Depuis 1981, la part des dépenses de l’Etat dans le PIB est restée relativement stable, autour de 22%.
Autrement dit, depuis 1981, l’Etat dépense la même proportion de la richesse produite.

Par conséquent, ce qui explique la dette de l’Etat, c’est la baisse des recettes, générée par la baisse des impôts des plus fortunés et les exonérations de charges sociales aux entreprises.

Depuis 1981, les recettes de l’Etat sont passées de 22% du PIB à 18% du PIB.

A force de venir au secours des entreprises, et en définitive leur permettre de délocaliser leurs activités et de sous payer leur personnel, c’est le déficit qui s’est accru et qui s’accumule.

Vous préférez cette option à celle qui consisterait à revenir sur ce qui a été accordé aux plus grands groupes comme aux ménages les plus aisés.

La majorité sénatoriale, par ses votes, ses choix, les orientations qu’elle a imprimé aux débats qui nous ont occupé depuis 2002, est co-auteur et responsable de la situation désastreuse des finances publiques.

Dans le même temps, le Président de la République relance le débat sur « la règle d’or » budgétaire en vue de graver dans le marbre de la Constitution les politiques d’austérité pour notre pays.

Nous sommes opposés à l’inscription de cette règle d’or dans la Constitution et nous sommes tout autant opposés à sa mise en œuvre dans la droite ligne des critères de convergence des Traités de Maastricht et de Lisbonne.

Alors, quelles mesures convient-il de prendre pour inverser la tendance et créer les conditions du redressement des comptes publics ?
Nous ne sortirons pas de la crise des finances publiques si nous ne décidons pas de rompre avec l’inflation des dépenses fiscales, que nous connaissons notamment depuis les dix dernières années, et d’un recyclage intensif de cette dépense fiscale en dépense budgétaire nouvelle.
Permettez-moi de pointer quelques priorités.

Il me semble déterminant qu’un effort particulier soit accompli dans le domaine de l’éducation et de la formation.
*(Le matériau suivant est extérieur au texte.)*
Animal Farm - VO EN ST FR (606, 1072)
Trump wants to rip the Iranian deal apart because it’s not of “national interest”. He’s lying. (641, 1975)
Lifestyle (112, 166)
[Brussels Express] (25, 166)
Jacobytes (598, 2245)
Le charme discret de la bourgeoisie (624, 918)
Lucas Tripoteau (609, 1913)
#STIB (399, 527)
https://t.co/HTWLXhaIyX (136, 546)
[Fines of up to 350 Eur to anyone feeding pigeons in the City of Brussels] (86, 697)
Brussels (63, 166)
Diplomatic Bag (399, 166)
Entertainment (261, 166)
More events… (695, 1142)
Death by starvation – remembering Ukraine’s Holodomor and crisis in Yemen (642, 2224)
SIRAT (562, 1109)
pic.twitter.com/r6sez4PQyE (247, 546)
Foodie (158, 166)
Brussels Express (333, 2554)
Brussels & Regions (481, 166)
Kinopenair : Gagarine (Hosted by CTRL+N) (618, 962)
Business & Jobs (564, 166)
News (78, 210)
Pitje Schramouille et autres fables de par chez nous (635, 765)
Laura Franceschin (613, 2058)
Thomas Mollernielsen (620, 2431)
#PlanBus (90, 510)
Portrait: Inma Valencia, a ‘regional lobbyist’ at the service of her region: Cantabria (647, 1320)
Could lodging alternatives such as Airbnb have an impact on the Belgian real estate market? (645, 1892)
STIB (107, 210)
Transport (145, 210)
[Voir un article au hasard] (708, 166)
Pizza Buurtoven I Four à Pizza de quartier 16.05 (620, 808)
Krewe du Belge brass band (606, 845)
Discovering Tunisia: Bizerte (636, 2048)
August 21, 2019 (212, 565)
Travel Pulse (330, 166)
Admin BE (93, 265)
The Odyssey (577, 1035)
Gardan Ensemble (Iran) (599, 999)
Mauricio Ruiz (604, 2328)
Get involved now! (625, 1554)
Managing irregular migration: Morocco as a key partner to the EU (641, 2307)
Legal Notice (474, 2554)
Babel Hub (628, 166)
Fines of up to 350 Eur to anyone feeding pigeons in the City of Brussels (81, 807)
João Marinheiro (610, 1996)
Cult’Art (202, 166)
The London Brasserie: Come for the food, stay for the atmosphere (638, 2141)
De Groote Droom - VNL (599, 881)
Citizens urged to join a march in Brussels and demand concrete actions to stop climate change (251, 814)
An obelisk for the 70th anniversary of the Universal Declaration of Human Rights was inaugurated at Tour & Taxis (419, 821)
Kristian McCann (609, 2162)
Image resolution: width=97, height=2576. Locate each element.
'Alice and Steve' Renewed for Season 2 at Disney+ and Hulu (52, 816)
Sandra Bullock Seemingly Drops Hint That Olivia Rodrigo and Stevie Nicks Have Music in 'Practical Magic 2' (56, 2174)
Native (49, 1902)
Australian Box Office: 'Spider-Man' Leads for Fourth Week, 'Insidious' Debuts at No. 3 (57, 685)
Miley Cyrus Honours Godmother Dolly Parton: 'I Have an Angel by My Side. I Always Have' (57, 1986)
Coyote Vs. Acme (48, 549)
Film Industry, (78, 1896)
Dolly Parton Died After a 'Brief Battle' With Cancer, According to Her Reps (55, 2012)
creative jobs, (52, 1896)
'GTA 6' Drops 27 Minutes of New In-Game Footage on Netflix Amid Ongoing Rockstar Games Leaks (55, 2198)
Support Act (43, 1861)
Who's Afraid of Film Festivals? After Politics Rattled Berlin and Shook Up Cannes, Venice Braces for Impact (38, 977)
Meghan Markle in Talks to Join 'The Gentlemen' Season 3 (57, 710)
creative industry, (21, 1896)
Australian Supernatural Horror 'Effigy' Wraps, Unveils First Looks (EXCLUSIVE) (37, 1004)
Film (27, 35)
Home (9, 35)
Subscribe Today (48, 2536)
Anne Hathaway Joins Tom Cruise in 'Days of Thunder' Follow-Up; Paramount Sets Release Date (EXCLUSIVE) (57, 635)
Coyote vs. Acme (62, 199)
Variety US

L’éducation des jeunes et la formation continue des salariés en activité doit être une priorité et pourrait s’articuler autour d’un plan national pluriannuel de lutte contre l’échec scolaire et d’un vaste effort de requalification des salariés en activité, passant notamment par la validation des acquis professionnels et leur reconnaissance.

Une autre priorité réside dans la mise en œuvre du schéma national de développement des infrastructures de transport.

Nous sommes parvenus à un moment de la vie économique de notre pays où nous devons penser, dès maintenant, à réorganiser nos flux de transport, allant notamment dans le sens d’un transfert de plus en plus évident des marchandises vers le fret ferroviaire, vers la voie d’eau et l’intermodalité.
Là encore il ne faut pas se contenter des déclarations consensuelles du Grenelle de l’environnement : il est temps de passer aux actes.
C’est dès aujourd’hui qu’il faut lancer les études, les travaux, les programmes de mise en œuvre du schéma national. Ces chantiers seront créateurs d’emplois et assureront, dans bien des domaines, les emplois de demain.

Enfin, il est urgent de réorienter l’action de la BCE. Au lieu de dicter à la Grèce des politiques d’austérité insupportables pour son peuple, au travers de plans de sauvetage totalement inefficaces, au lieu de se contenter de racheter les titres sur le marché secondaire, la BCE devrait accorder aux Etats membres des prêts à taux zéro ainsi que les moyens nécessaires à un retour de la croissance favorable à un développement durable.

Aucun pays ne peut espérer redresser ses comptes publics par accumulation de mesures d’austérité, en Grèce comme en France.

L’argent public doit retrouver la voie de son usage le plus vertueux, celui de la dépense au profit des besoins collectifs de la société, de la population, au service du développement du pays.

C’est pourquoi je vous invite, mes chers collègues, à adopter cette motion tendant à opposer la question préalable au projet de loi de finances rectificative qui nous est soumis.